Sitric Cáech or Sihtric Cáech or Sigtrygg Gále, (Sigtryggr /non/, Sihtric, died 927) was a Hiberno-Scandinavian Viking leader who ruled Dublin and then Viking Northumbria in the early 10th century. He was a grandson of Ímar and a member of the Uí Ímair. Sitric was most probably among those Vikings expelled from Dublin in 902, whereafter he may have ruled territory in the eastern Danelaw in England. In 917, he and his kinsman Ragnall ua Ímair sailed separate fleets to Ireland where they won several battles against local kings. Sitric successfully recaptured Dublin and established himself as king, while Ragnall returned to England to become King of Northumbria. In 919, Sitric won a victory at the Battle of Islandbridge over a coalition of local Irish kings who aimed to expel the Uí Ímair from Ireland. Six Irish kings were killed in the battle, including Niall Glúndub, overking of the Northern Uí Néill and High King of Ireland.

In 920 Sitric left Dublin for Northumbria, with his kinsman Gofraid ua Ímair succeeding him as king in Dublin. That same year Sitric led a raid on Davenport, Cheshire, perhaps as an act of defiance against Edward the Elder, King of the Anglo-Saxons. In 921 Ragnall ua Ímair died, with Sitric succeeding him as King of Northumbria. Though there are no written accounts of conflict, numismatic evidence suggests there was a Viking reconquest of a large part of Mercia in the following few years. An agreement of some sort between the Vikings of Northumbria and the Anglo-Saxons was achieved in 926 when Sitric married a sister of Æthelstan, perhaps Edith of Polesworth. Sitric also converted to Christianity, though this did not last long and he soon reverted to paganism. He died in 927 and was succeeded by his kinsman Gofraid ua Ímair. Sitric's son Gofraid later reigned as king of Dublin, his son Aralt (Harald) as king of Limerick, and his son Amlaíb Cuarán as king of both Dublin and Northumbria.

==Background==
The ruling Vikings of Dublin were expelled from the city in 902 by a joint force led by Máel Finnia mac Flannacán, overking of Brega and Cerball mac Muirecáin, overking of Leinster.

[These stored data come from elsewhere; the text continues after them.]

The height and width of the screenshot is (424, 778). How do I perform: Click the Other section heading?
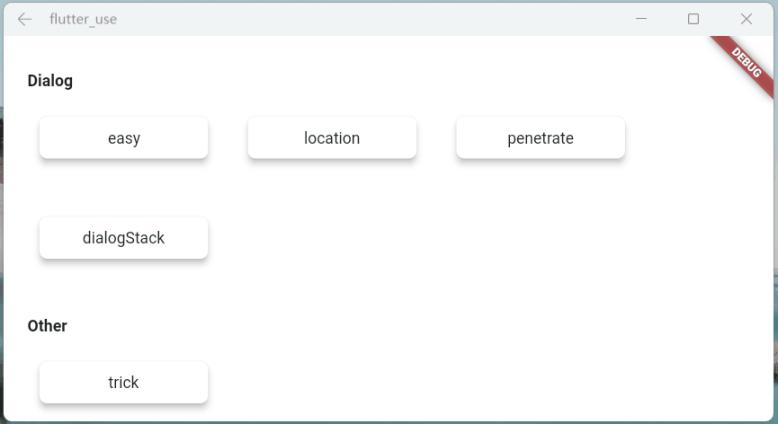pos(47,326)
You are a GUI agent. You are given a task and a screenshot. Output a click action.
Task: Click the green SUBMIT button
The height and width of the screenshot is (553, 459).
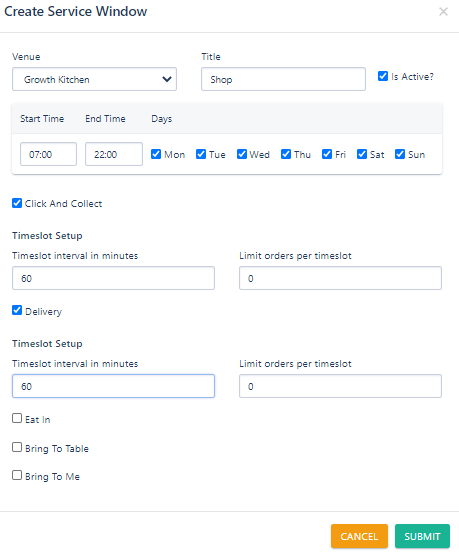click(x=422, y=536)

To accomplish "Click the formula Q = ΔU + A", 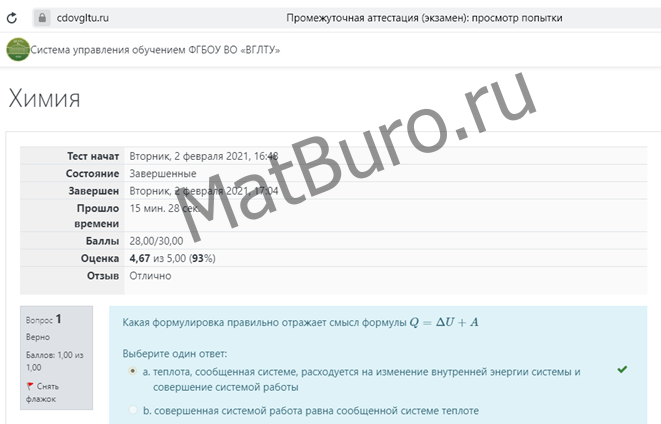I will [444, 322].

Those Vikings that survived the capture of the city split into different groups; some went to France, some to England, and some to Wales. Archaeological evidence suggests Dublin remained occupied in the years immediately following this expulsion, perhaps indicating only the ruling elite were forced to leave. However, Viking raids on Irish settlements continued, and in 914, a large Viking fleet travelled to Waterford. The arrival of this fleet marked the re-establishment of Viking rule over parts of Ireland, and was followed by more Vikings settling in Limerick the following year.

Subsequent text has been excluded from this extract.